## SELECTED EXTRACT:
------------------------
Have you ever experienced the "holiday blues"? The early winter months can often trigger feelings of loneliness, sadness, or loss — and it's not just because of the lack of sunlight. Family stress, high expectations, or memories of happier seasons may also contribute to the depression or anxiety many people encounter this time of year. To help, here are some simple and expert-approved tips to soothe your spirit and savor the holiday joy.
Meet our expert panel
Margaret Wehrenberg, PsyD, author ofThe Ten Best-Ever Anxiety Management Techniques, is a clinical psychologist, coach, and therapist. More at MargaretWehrenberg.com.
Daniel Amen, MD, author of You, Happier: The 7 Neuroscience Secrets of Feeling Good Based on Your Brain Type, is one of America's leading psychiatrists and brain health experts.
Nancy Colier, LCSW, author of The Power of Off and Can’t Stop Thinking, is a psychotherapist, interfaith minister, and mindfulness teacher.
------------------------
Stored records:
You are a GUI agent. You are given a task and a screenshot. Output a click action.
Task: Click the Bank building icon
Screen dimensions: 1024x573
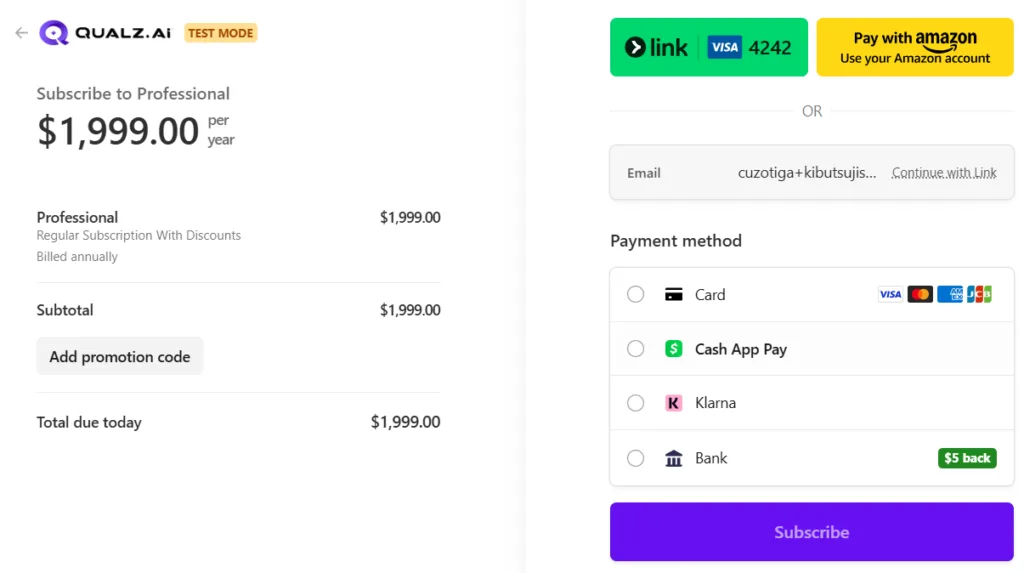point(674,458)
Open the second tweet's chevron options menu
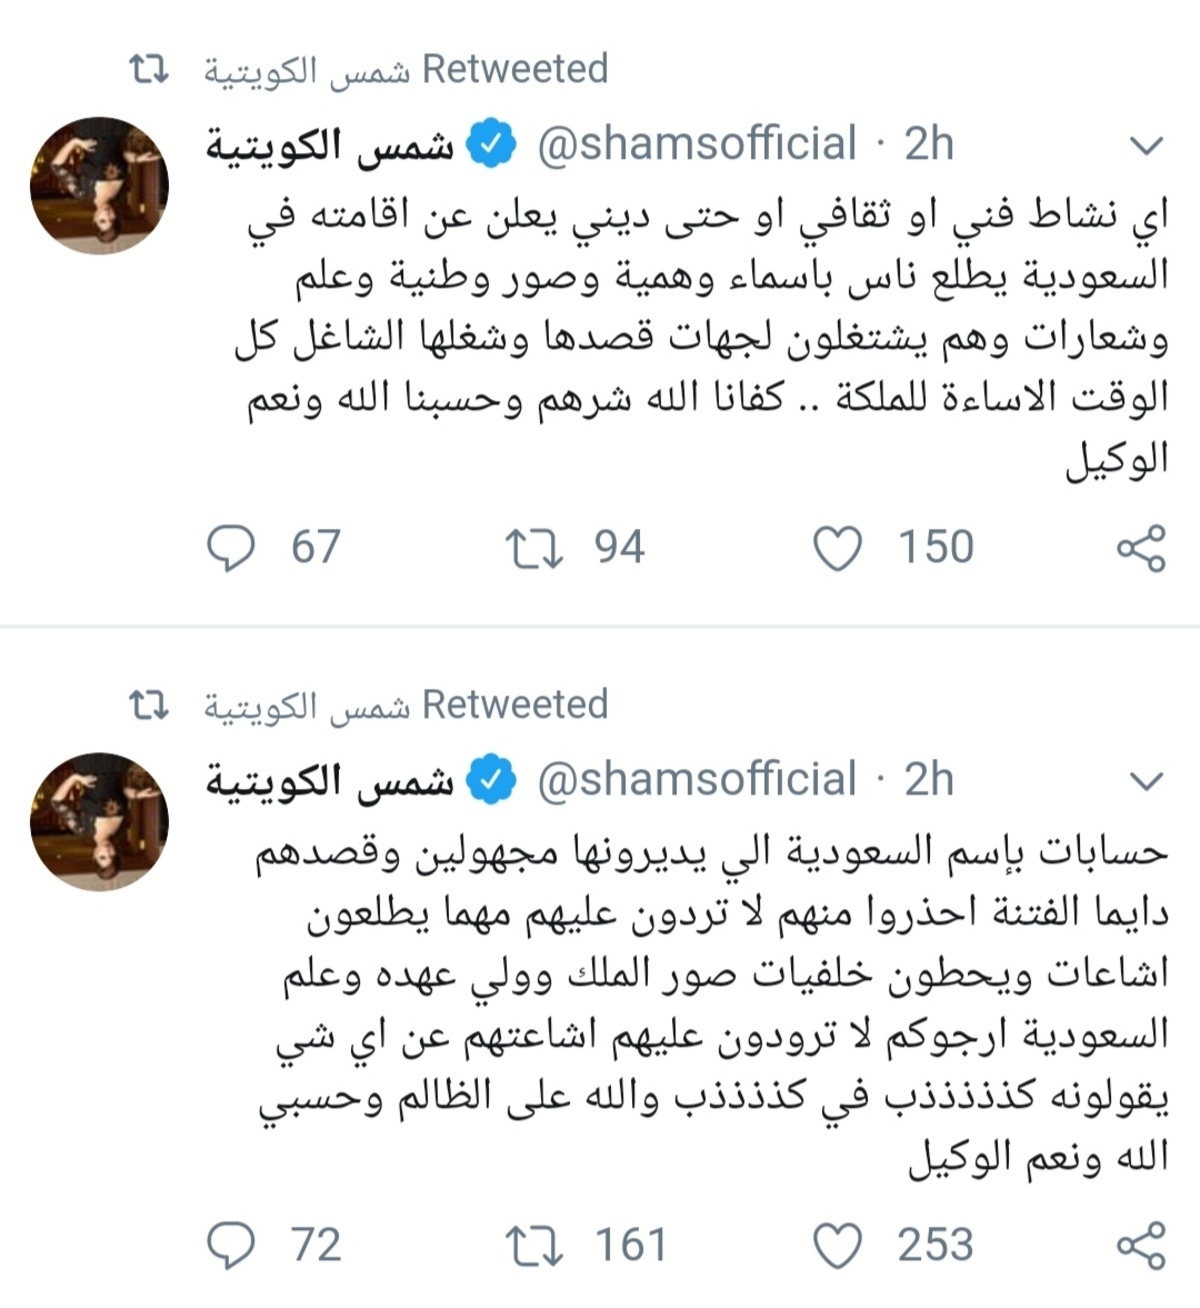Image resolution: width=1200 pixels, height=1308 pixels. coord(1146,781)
------------------------
## APPLY WHAT YOU READ:
A - Quote the stretch of the holiday blues text from "Have you ever" through "brain health experts.".
B - Answer these questions using the holiday blues text:
(i) Besides the lack of sunlight, which three factors may contribute to depression or anxiety at this time of year?
(ii) Which panel expert is described as an interfaith minister?
(iii) Which book is Daniel Amen the author of?
The stored rows are separate material that stands apart from the holiday blues text.

## OUTPUTS IN ORDER:
A -
Have you ever experienced the "holiday blues"? The early winter months can often trigger feelings of loneliness, sadness, or loss — and it's not just because of the lack of sunlight. Family stress, high expectations, or memories of happier seasons may also contribute to the depression or anxiety many people encounter this time of year. To help, here are some simple and expert-approved tips to soothe your spirit and savor the holiday joy.
Meet our expert panel
Margaret Wehrenberg, PsyD, author ofThe Ten Best-Ever Anxiety Management Techniques, is a clinical psychologist, coach, and therapist. More at MargaretWehrenberg.com.
Daniel Amen, MD, author of You, Happier: The 7 Neuroscience Secrets of Feeling Good Based on Your Brain Type, is one of America's leading psychiatrists and brain health experts.

B -
(i) Family stress, high expectations, and memories of happier seasons.
(ii) Nancy Colier.
(iii) You, Happier: The 7 Neuroscience Secrets of Feeling Good Based on Your Brain Type.